The challenges have led many candidates to innovate with virtual events and online video, like Montana candidate for Superintendent of Public Instruction, Melissa Romano, who reads stories to children on Facebook. It’s also led social media stars like Alexandria Ocasio-Cortez and Donald Trump to rely almost exclusively on their digital tool belt to campaign ahead of this fall’s election.

But as challenging as COVID-19 has made campaigning for the veterans who are accustomed to rallies and in-person events, the pandemic has made life particularly hard for political newcomers running for office for the first time.

“Massive incumbent protection”

It’s hard to twist arms when you aren’t allowed to shake hands.

“It's almost impossible to run for Congress these days without raising millions of dollars, unfortunately,” said Sindzdak, noting the pandemic is making it particularly hard for candidates to hold fundraisers. 

And with COVID-19 dominating the news each day, it’s also hard for someone who isn’t in office to introduce him or herself to congressional districts, which often span hundreds of square miles.

“If you want to have a press conference about potholes, probably no one's going to show up about that,” Sindzdak said.

Some newcomers have proven it’s not impossible to make a name for yourself in a socially-distanced world: Jamaal Bowman upset longtime Congressman Eliot Engel (D-N.Y.) in a June primary, and Cori Bush knocked off 10-term Rep. William Lacy Clay (D-Mo.) in St. Louis.  

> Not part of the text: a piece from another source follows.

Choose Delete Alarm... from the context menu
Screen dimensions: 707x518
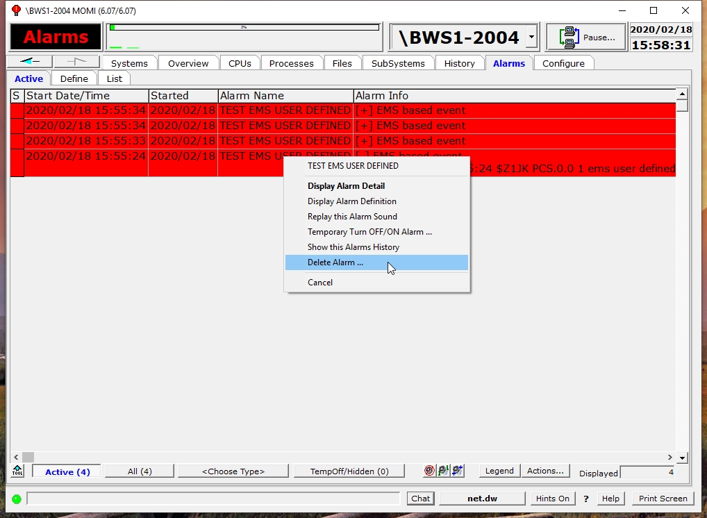(335, 262)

But upsets are still the exception, not the rule.  Political watchers estimated 90 percent of incumbents will win their Congressional races.  One veteran consultant predicted the pandemic - despite all the unpredictability it has created - would bring to the political world “massive incumbent protection.”

Some candidates ready for return to normalcy

While many candidates - from Joe Biden to many local candidates in communities where COVID-19 still runs rampant - are largely staying off the campaign trail, others have been anxious to return.

President Trump held the first of a series of in-person rallies in Tulsa on June 20, and the campaign is now knocking on more than a million doors per week, according to POLITICO.

Out on Long Island, Garbarino, an attorney, and Gordon, a combat vet and retired school counselor, have started returning to a limited number of traditional campaign events - at a social distance.  Garbarino recently led a “Back the Blue” march while Gordon held an outdoor event to hand out yard signs.  They’re jockeying to replace 14-term Congressman Peter King (R-N.Y.), who announced he would not seek another term last year.

“I've always been told I'm better in-person,” Garbarino said, laughing.  “That personal connection makes a difference and people can look into your eye and see whether or not you're being truthful, or you're full of it.”